What do I mean by projections? These can be hopes, expectations, and idealizations: all of the ways in which other people hold an image of someone else. Jung believed that we are always engaging in some level of projection; seeing in others the parts of ourselves that we are unable or unwilling to claim.
I think all fitness instructors hold a hefty burden of projection, but yoga teachers in particular may be particularly subject to what can feel like an almost unbearable burden of others’ projections.
I've often witnessed yoga teachers being treated as though they were an idealized someone else rather than an actual person. This can be an idea of what others think their yoga teacher should be. Healthy, spiritual, relentlessly positive,, natural, vegan, a good listener, able to hold others’ pain, wise, compassionate, understanding, caring. It could also be a specific role: a guru, a messiah, a teacher, a mysterious lover, the mother they never had, the sibling or child they wish they could relate to.
We can also think about projections as the parts of ourselves we have a hard time acknowledging or integrating-- even the good things. These live in what Jung called the shadow; the parts of ourselves we aren't consciously aware of. Encountering the shadow is incredibly difficult. It’s far easier for us to hang those projections on others, and if we are the ones receiving the projection, we can be in danger of over-identifying with them. After all, some of them can feel really good. I can think of several teachers who became completely inflated with their idea of themselves in this role.
One of the ways we might recognize a projection is that it feels as though the person isn’t actually talking to us-- it’s like they’re talking to someone else, or their idea of who they’d like us to be. Any indication from us that we are rejecting that projection or disagreeing might be met with disbelief or anger. I can think of one yoga teacher I know who had to duck out of an unwelcome kiss multiple times. And I was called a b*tch in my own lobby after telling a student I didn’t reciprocate their romantic feelings.
If teachers hold personal projections, studio owners also hold the projection of being responsible for the space itself-- the holder of the sacred flame, so to speak. In my experience, this was a community projection so big it threatened to swallow me whole at times.
In my experience, holding these projections can feel comfortable, at least for a while; an illusion of a relationship that may serve both parties But ultimately, these projections don’t allow us to grow into our authentic selves, and they hold us back from true intimacy with others.

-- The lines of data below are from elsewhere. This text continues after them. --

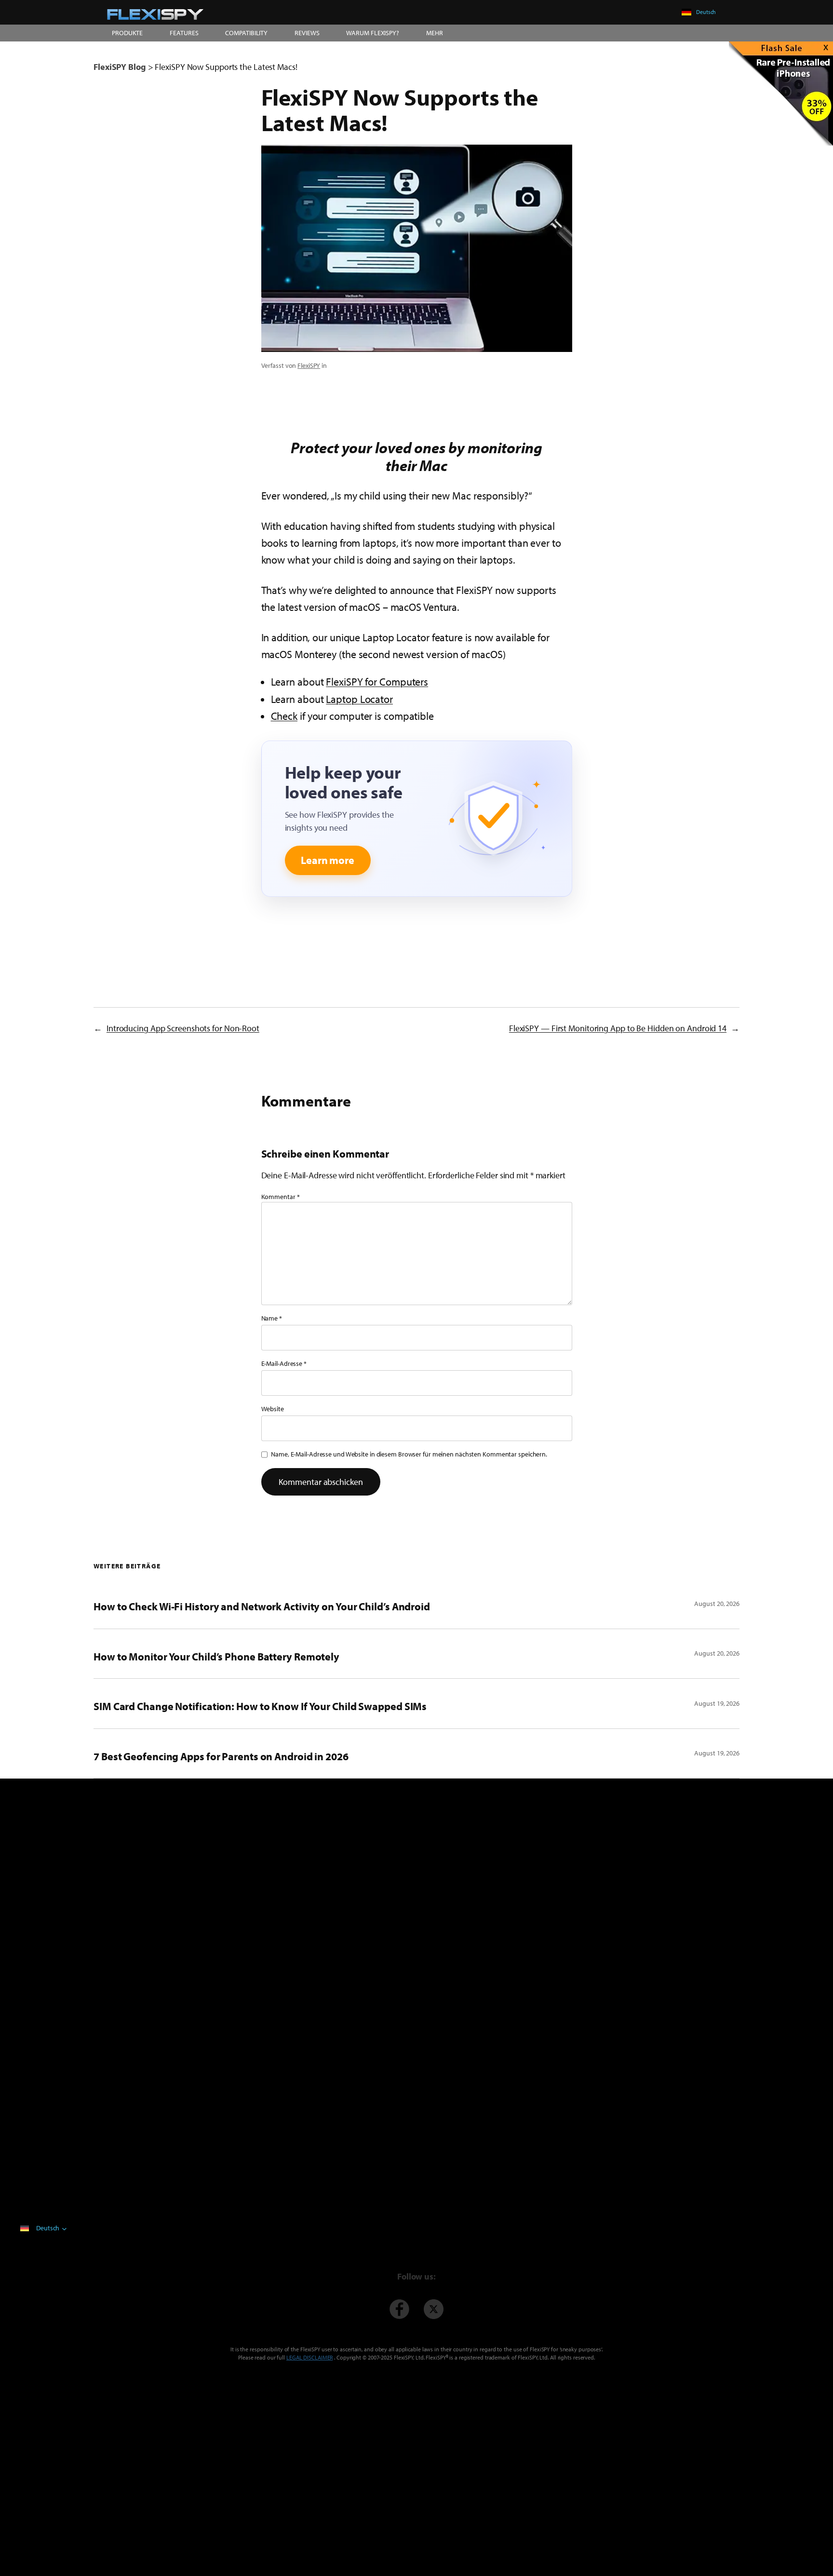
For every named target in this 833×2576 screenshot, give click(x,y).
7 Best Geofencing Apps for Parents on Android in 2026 (221, 1756)
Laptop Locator (359, 699)
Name (271, 1318)
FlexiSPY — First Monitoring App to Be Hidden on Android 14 (617, 1028)
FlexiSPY (308, 365)
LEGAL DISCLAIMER (309, 2357)
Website (272, 1408)
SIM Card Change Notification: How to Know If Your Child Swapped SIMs (260, 1706)
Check (284, 716)
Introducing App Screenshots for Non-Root (183, 1028)
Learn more (327, 860)
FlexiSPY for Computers (377, 681)
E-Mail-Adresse (284, 1363)
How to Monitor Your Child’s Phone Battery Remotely (216, 1656)
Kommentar (280, 1196)
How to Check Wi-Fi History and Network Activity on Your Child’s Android (262, 1606)
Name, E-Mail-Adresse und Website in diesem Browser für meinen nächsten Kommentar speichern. (409, 1454)
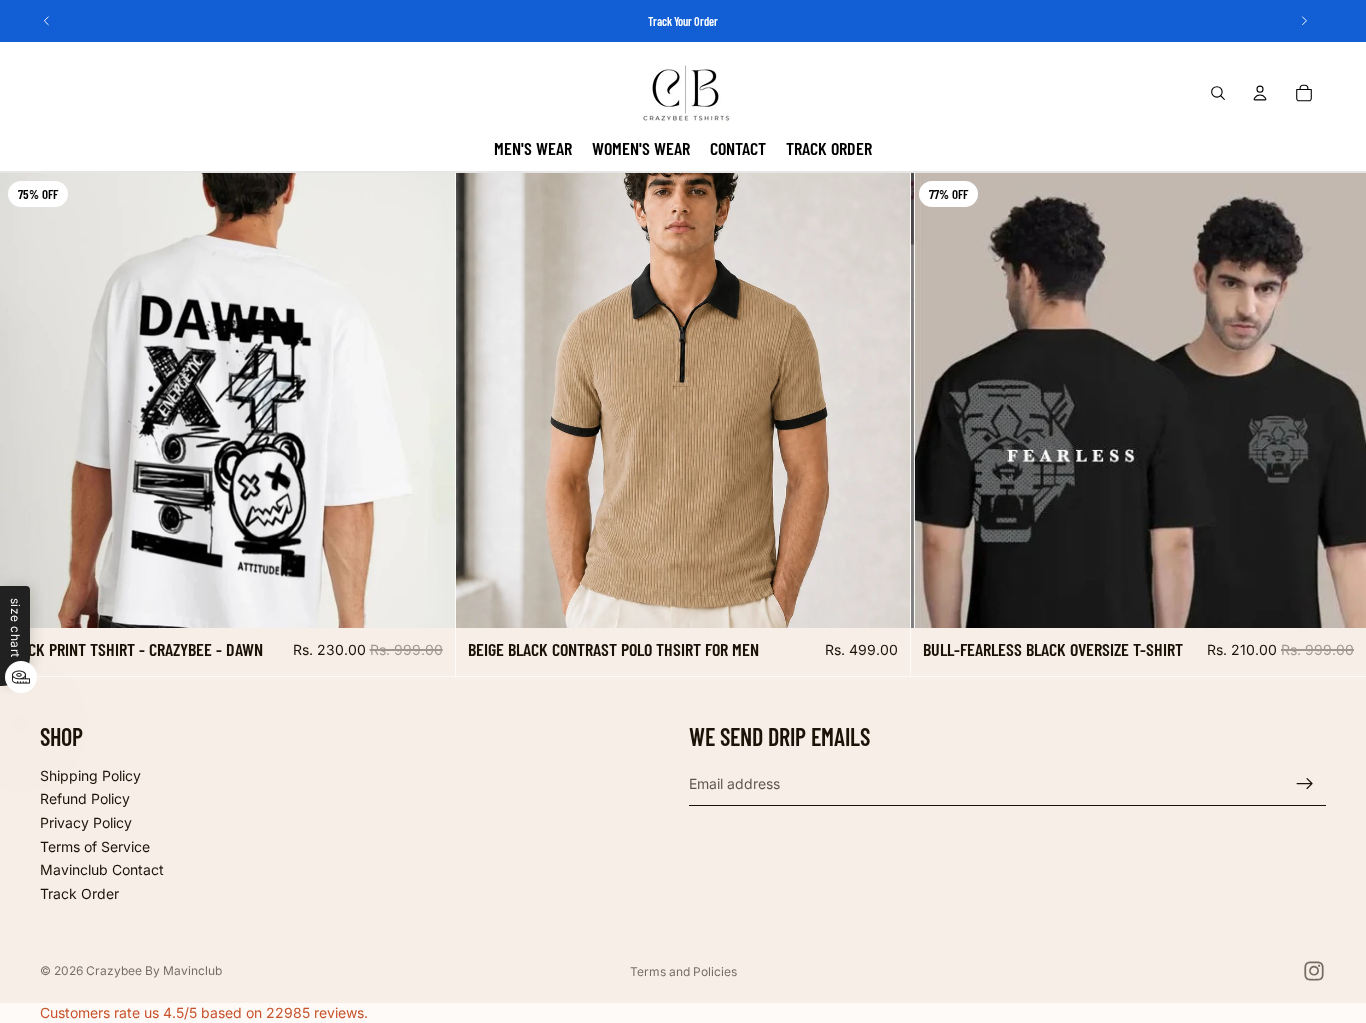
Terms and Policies (683, 971)
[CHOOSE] (424, 597)
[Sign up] (1305, 784)
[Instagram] (1314, 971)
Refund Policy (85, 798)
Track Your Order (683, 21)
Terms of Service (95, 846)
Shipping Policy (90, 775)
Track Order (79, 893)
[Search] (1218, 93)
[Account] (1260, 93)
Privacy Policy (86, 822)
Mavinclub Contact (102, 869)
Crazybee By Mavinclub (154, 970)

Projections are the cause of violence on both a personal and global level. We see in others what we cannot face in ourselves. Withdrawing projections and reckoning with our own shadow (unconscious contents) is difficult and painful work. Jung said, "People will do anything, no matter how absurd, to avoid facing their own souls." At the same time, I believe, this is necessary and moral work that we can do to decrease the level of suffering, not just in our lives, but in the world.
During the years that I held others’ projections of a yoga teacher and studio owner, I sometimes felt that not only did people not know me, they didn’t WANT to know who I really was. When our projections fall away, and we see the other as a human, it can be disappointing. We’re forced to see what’s missing in our own lives-- or we find somewhere else to hang that projection.